For those of you who haven’t been to downtown St. Paul, it’s not exactly a hotbed of activity at night. There aren’t many clubs, nor are there many people. For the crowds, the parties, and most of the crime you cross the Mississippi into downtown Minneapolis. Based on my own experience, I was arguing that she would be fine.

The problem is that in the moment, I forgot that because I am male, my experience of walking down the street is significantly different from the experience of the typical female. I essentially forgot my privilege.

If you ask a group of men what they do on a daily basis to protect themselves from being raped, you’d probably get blank stares and maybe one answer of not going into really sketchy parts of town, or depending on the group you’d get a homophobic joke. Ask that same question to a group of women and you’d get a significantly longer list that includes things like where you walk, who you walk with and how you hold your keys (see the banner on this page)when you’re walking by yourself.

I know this, and I recognize it as an injustice, but somehow in the midst of the conversation, I forgot it and started arguing from my privilege of being a guy.

So why am I telling you this? It reminds me of a TEDx talk given by Jay Smooth recently where he talks about talking about race.You can click the link above, or watch the video embedded below.

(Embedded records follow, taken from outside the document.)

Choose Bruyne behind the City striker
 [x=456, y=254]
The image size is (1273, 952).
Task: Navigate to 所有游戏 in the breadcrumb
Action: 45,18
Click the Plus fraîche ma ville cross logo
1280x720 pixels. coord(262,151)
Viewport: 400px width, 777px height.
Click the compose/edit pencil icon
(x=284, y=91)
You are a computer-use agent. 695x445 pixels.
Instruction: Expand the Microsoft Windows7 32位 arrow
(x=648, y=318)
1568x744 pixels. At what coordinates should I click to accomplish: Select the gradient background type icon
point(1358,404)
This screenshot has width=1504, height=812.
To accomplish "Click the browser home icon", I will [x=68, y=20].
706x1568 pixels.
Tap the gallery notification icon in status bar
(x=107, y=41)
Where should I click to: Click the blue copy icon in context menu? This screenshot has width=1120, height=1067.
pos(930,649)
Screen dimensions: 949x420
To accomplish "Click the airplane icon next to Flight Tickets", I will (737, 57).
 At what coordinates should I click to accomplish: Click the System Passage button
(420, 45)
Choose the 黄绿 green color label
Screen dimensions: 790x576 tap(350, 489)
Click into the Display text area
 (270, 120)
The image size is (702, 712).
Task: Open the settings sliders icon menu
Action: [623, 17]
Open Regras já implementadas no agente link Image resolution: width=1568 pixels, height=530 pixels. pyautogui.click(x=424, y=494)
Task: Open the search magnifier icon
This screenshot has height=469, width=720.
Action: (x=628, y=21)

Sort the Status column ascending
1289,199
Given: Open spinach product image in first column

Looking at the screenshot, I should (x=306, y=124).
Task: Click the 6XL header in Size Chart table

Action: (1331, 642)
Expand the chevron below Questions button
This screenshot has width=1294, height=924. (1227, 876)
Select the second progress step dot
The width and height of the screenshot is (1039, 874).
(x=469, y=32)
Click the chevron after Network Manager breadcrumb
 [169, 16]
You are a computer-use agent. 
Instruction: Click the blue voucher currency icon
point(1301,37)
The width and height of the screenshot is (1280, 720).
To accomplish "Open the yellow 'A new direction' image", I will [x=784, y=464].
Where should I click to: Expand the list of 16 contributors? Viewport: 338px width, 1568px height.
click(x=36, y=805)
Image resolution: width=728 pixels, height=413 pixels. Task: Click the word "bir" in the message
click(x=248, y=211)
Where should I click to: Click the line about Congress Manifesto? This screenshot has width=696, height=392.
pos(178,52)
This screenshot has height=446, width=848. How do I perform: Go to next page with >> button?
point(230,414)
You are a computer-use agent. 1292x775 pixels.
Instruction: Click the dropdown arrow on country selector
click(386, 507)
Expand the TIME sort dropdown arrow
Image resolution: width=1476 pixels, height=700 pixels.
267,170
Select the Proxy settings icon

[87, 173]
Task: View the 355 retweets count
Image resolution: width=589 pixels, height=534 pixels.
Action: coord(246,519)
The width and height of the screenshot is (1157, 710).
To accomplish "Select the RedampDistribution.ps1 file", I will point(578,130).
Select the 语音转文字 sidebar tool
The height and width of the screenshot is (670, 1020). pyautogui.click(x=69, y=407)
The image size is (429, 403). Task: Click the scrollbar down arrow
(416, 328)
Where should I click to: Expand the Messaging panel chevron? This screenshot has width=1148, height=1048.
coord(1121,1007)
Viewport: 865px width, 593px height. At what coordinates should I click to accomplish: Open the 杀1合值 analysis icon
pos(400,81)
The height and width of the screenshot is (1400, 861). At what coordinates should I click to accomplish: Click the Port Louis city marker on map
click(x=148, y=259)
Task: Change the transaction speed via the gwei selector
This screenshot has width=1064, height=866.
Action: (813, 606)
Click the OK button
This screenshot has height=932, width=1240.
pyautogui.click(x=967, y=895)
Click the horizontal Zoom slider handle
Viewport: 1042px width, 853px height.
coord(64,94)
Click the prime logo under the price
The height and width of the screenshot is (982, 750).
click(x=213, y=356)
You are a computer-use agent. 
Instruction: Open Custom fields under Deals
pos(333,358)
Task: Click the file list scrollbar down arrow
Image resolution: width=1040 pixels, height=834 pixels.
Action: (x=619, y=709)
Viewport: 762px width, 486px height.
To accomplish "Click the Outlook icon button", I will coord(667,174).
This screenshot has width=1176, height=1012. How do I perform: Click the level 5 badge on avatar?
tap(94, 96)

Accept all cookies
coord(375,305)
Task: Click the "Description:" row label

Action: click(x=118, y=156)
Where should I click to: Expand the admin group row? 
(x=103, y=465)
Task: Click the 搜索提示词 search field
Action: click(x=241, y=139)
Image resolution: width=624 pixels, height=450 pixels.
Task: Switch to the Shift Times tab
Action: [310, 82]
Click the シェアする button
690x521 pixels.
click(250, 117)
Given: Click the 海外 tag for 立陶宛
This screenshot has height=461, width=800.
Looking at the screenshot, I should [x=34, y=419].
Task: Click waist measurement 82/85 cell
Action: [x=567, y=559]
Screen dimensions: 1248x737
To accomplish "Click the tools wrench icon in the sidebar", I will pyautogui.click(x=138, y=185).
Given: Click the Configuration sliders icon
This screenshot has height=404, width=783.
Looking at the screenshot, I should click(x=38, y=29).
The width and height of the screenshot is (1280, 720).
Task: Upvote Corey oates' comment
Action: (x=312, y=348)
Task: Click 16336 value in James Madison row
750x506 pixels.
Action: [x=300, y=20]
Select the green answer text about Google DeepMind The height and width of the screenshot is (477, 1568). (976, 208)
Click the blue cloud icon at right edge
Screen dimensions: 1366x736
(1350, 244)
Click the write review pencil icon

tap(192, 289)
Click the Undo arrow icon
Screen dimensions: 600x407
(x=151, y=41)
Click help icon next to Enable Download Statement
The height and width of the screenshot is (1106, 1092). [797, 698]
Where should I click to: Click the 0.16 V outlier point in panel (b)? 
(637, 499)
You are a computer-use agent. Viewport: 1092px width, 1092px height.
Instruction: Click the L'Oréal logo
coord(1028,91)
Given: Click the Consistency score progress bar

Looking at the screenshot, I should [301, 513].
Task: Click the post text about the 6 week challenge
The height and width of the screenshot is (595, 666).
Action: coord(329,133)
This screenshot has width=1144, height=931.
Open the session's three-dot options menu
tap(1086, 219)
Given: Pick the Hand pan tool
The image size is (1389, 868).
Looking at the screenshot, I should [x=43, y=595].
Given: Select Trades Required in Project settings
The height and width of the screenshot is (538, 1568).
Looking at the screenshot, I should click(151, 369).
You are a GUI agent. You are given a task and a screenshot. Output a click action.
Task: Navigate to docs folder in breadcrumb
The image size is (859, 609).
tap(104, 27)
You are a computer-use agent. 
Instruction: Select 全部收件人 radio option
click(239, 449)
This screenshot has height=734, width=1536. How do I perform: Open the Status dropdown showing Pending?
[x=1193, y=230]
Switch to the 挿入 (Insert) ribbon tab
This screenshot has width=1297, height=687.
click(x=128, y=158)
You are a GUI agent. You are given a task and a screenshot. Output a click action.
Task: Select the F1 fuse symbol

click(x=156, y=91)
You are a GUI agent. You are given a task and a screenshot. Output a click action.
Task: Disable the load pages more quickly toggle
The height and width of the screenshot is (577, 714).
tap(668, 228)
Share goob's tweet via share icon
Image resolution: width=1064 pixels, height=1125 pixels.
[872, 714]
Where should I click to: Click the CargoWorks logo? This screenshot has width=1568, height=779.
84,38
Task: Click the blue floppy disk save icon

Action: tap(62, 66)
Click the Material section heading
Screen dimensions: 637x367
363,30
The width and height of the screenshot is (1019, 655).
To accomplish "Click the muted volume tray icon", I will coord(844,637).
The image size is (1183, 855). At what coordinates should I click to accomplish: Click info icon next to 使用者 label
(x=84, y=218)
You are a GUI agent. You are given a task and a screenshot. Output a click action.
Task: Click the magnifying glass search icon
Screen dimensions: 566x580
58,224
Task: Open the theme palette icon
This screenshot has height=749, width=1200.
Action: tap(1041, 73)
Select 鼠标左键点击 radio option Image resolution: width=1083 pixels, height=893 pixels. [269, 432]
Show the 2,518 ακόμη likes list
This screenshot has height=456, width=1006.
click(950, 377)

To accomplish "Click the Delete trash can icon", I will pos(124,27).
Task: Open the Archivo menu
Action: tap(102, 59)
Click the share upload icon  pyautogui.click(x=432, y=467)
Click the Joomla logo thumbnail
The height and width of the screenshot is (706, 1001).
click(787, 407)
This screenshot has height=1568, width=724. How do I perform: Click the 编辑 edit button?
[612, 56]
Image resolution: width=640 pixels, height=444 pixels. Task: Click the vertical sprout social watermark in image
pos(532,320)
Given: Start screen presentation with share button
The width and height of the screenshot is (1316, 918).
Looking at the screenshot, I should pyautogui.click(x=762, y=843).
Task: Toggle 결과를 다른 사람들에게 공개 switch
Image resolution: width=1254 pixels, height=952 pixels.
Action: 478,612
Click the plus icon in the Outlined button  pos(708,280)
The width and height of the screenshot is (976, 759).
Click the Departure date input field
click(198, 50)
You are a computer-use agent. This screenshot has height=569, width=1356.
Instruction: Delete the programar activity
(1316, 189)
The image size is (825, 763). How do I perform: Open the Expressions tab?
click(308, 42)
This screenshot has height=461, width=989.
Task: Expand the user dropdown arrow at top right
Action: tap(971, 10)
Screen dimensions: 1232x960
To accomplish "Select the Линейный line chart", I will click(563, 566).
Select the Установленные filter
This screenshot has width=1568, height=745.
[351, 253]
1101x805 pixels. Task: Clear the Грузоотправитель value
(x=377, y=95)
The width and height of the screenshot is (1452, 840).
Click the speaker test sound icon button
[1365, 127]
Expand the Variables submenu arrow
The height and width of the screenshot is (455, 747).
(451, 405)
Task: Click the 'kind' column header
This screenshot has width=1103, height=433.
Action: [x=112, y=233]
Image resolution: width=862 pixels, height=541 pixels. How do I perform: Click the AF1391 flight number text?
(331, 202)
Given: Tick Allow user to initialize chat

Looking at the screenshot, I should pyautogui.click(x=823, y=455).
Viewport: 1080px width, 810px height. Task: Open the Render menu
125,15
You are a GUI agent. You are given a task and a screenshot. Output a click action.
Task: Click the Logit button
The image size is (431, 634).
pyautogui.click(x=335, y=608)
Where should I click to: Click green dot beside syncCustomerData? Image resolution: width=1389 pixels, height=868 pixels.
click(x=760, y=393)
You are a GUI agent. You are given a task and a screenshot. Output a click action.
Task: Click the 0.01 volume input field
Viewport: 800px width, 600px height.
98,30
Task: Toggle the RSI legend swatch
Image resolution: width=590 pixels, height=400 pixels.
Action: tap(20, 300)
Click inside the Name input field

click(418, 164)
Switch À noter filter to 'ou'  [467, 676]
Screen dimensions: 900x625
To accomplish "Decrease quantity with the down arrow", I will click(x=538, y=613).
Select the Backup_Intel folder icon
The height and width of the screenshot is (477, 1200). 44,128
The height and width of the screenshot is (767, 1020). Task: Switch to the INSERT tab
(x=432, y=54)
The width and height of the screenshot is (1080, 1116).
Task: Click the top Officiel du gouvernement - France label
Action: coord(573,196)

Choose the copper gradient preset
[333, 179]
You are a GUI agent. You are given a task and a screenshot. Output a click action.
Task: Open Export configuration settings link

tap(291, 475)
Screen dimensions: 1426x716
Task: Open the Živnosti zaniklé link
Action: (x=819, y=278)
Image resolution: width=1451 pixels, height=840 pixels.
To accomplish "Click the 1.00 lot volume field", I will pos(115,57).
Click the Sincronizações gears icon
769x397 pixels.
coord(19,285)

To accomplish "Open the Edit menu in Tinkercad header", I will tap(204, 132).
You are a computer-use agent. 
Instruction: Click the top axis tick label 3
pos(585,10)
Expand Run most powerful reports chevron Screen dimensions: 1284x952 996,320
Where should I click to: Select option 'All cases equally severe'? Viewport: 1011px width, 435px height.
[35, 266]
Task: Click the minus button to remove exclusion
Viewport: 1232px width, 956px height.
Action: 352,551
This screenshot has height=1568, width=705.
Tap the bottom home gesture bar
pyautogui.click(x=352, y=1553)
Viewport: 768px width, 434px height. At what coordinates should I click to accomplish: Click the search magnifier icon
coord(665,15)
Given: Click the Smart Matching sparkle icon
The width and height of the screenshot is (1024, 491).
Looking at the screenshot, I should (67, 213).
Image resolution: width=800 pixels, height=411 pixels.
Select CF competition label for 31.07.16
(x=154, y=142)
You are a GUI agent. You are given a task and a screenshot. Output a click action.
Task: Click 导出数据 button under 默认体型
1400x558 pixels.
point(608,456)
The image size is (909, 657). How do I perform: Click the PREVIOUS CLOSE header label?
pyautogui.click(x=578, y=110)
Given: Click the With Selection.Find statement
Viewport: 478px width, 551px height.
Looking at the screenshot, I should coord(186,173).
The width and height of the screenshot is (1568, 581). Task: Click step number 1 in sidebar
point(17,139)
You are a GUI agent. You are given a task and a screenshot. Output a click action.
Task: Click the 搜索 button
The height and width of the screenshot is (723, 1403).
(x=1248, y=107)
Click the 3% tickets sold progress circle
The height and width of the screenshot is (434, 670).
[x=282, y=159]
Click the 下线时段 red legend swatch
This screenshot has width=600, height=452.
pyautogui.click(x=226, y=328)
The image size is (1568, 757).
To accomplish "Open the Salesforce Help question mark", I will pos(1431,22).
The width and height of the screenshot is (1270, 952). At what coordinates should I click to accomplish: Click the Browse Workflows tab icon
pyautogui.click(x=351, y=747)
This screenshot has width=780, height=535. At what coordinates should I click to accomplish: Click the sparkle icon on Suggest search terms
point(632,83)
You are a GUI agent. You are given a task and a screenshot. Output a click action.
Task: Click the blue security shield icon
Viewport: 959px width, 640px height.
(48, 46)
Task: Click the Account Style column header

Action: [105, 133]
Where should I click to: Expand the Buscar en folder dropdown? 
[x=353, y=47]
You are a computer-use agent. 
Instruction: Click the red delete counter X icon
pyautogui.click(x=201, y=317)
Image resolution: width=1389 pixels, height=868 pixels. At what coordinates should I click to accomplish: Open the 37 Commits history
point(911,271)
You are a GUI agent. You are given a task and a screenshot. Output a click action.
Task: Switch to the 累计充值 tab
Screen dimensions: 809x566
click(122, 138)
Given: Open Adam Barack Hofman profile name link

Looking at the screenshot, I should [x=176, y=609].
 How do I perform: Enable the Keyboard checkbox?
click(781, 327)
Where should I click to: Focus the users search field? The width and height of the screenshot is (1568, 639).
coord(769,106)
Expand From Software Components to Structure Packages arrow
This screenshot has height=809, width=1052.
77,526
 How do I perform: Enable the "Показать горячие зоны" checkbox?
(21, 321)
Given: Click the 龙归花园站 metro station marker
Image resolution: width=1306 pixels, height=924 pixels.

Here’s the quote that got me thinking about this incident:

And in general I think we need to move away from the premise that being a good person is a fixed, immutable characteristic, and shift towards seeing being good as a practice, and it is a practice that we carry out by engaging with our imperfections. We need to shift from, we need to shift toward thinking of being a good person the same way we think of being a clean person. Being a clean person is something that you maintain and work on every day

I’m someone who cares about the equality of women and the elimination of sexism. What Jay and this discussion about Macy’s reminds me is that this isn’t stuff that you learn once and you’re set for life. It’s a matter of practice, of continuing to see the residue of sexism, privilege and other -isms, and continuing to work to become better at cleaning that residue off.